Nobel ödüllü ekonomistten krizden çıkışın reçetesi

Nobel ödüllü ekonomistten krizden çıkışın reçetesi
Nobel ödüllü ekonomist Paul Krugman, Türk Lirası’nın dolar karşısında yaşadığı değer kaybını nasıl tersine çevrilebileceğini anlattı.

ABD ile Türkiye arasında tansiyonun yükselmesi ve Türk Lirası’nın hızla değer kaybetmesinin ardından 2008 yılında Nobel Ekonomi Ödülü’nün sahibi olan Paul Krugman 'dan dikkat çeken bir açıklama geldi... Yeni Ticaret Teorisi ile 1998 yılında dünyanın en prestijli ödüllerinden birinin sahibi olan Krugman, New York Times’ta yayımlanan Türkiye'nin krizden çıkış formülünü yazdığı makalesinde açıkladığı formülün bazı ülkelerde işe yaradığını açıkladı.

“1998’DEYMİŞ GİBİ PARTİ YAPIN”

“1998’deymiş gibi parti yapın” başlığıyla kaleme aldığı makalede Krugman, krizden çıkmanın formülünü verdi. Krugman, benzer senaryoların daha önce de yaşandığını dile getirirken, “Bu döngüden kurtulmak mümkün ama bu biraz zorlayıcı. Bunu yapmak için kısa vadede aykırı bir doktrine ve uzun vadede normal doktrine dönüleceğine dair güvenilir teminata ihtiyacınız var” ifadesini kullanıyor. Krugman, “Dış borç patlamasını geçici kapital kontrolüyle durdurmak gerekiyor, panik halde kaçan kapitali durdurarak ve belki de bazı dövizle borçları reddederek yapabilirsiniz. Daha sonra mali olarak sürdürülebilir bir rejim için gerekli şeyleri yapmak gerek. Eğer her şey işe yararsa güven tekrar gelir ve kapitaller üzerindeki kontrolleri kaldırabilirsiniz” yorumunu yaptı.
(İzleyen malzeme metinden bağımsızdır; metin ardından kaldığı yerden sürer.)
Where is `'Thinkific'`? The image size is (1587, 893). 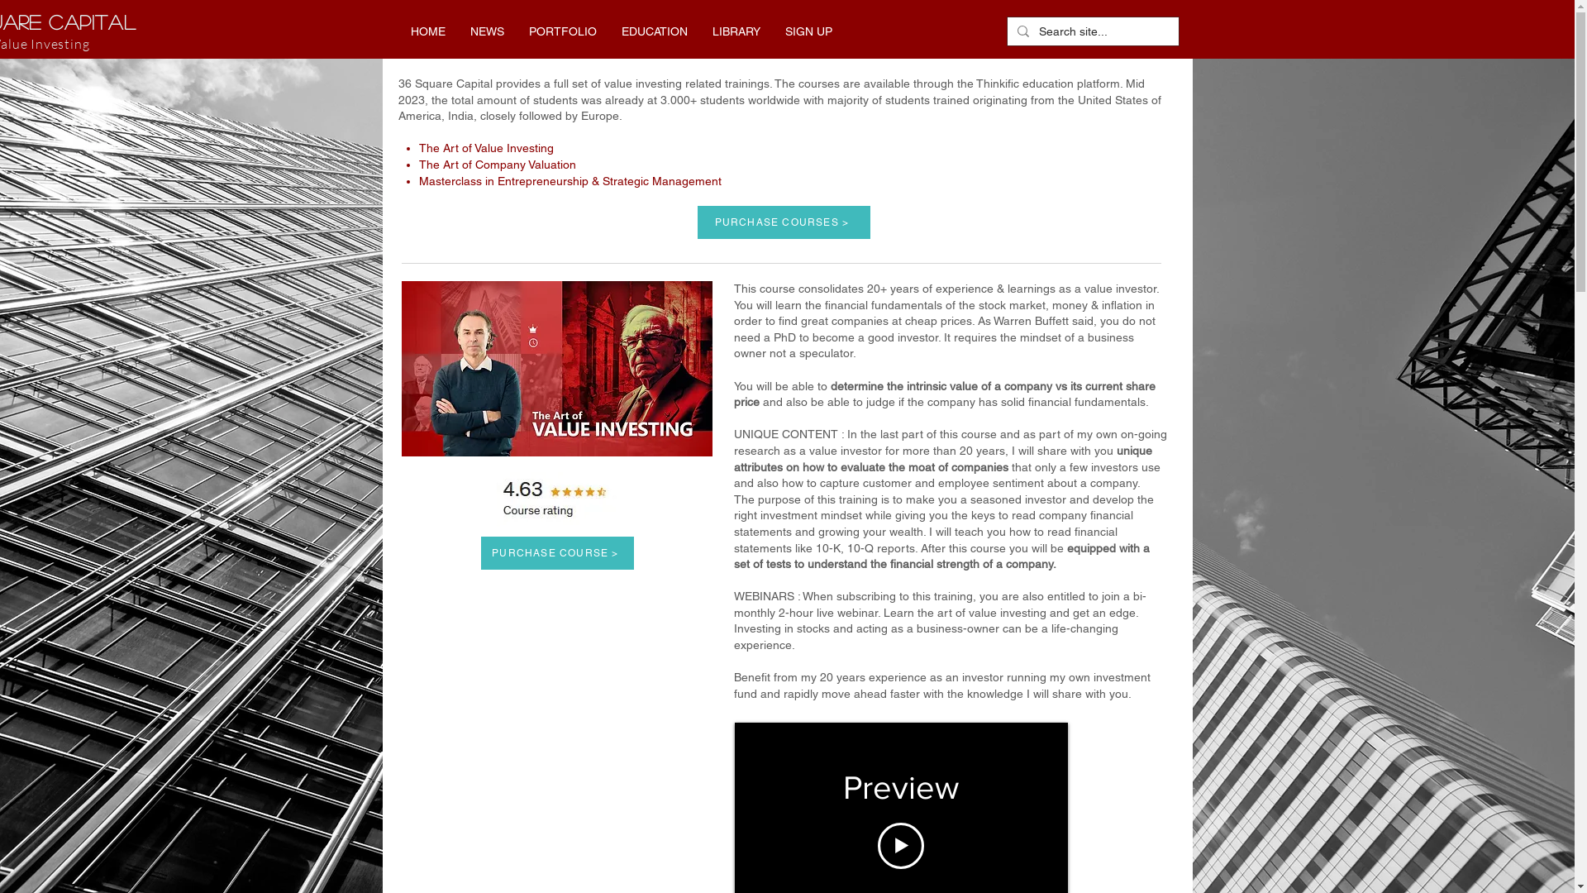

İZLANDA, GÜNEY KORE, VE MALEZYA BU FORMÜLLE KRİZDEN ÇIKTI

Krugman, Malezya’nın 1998 yılında bunu yaptığını, Güney Kore’nin ABD’nin yardımıyla benzer bir sorunun üstesinden geldiğini söylerken, İzlanda’nın da krizden buna benzer bir formülle çıktığını aktardı. Krugman, Arjantin’in de aykırı bir para politikası izleyerek 2002 krizinden çıktığını fakat Kirchner yönetiminin geleneksel yönteme dönmeyerek ülkeyi tekrar krize sürüklediğini söyledi. Krugman, böyle bir yöntem izleyecek hükümetin hem esnek hem de sorumlu davranması gerektiğini ve teknik açıdan da özel durumlara adapte olabilecek bir yapıda olması gerektiğini söylerken, “Büyük yolsuzluklara imkan vermeyecek şekilde dürüst olmalı” dedi.